Population (2004 census)
- • Total: 7,458
- Time zone: UTC+2 (EET)
- • Summer (DST): UTC+3 (EEST)

= Al-Kafr =

Al-Kafr (الكفر, also spelled al-Kefr) is a village in Suwayda Governorate in southern Syria. It is located 8 km to the southeast of Suwayda. It is known for its forest and good wine, and it was the site of a number of battles during the 19th and 20th centuries. According to the Syria Central Bureau of Statistics, al-Kafr had a population of 7,458 in the 2004 census.
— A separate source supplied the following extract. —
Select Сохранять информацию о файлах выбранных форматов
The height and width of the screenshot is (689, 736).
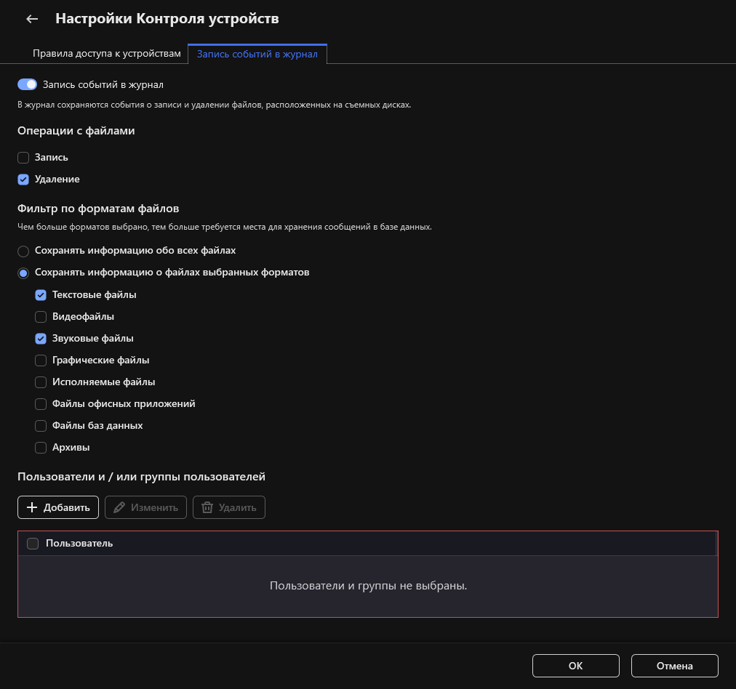point(23,273)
Its inhabitants are predominantly Druze, with a Sunni Muslim Bedouin minority.

Modern-day al-Kafr was settled by Druze coming from other areas in central Ottoman Syria between 1857 and 1860, at a time when the Druze chieftain Isma'il al-Atrash was becoming the preeminent force of the Jabal al-Druze area over his Druze rivals in the Hamdan clan. Druze settlement in al-Kafr and other villages, like Najran, on the southern borders of the Lajat plain, the Druze were able to encircle the Sulut Bedouin tribe that had dominated the area previously. Al-Kafr was one of two villages (the other being Qanawat) that put up armed resistance to the 30-battalion-strong force assembled by the Ottoman governor Sami Pasha al-Faruqi to suppress the Hauran Druze Rebellion, led by Zuqan al-Atrash, against the government. The Druze sheikhs ultimately surrendered to the government.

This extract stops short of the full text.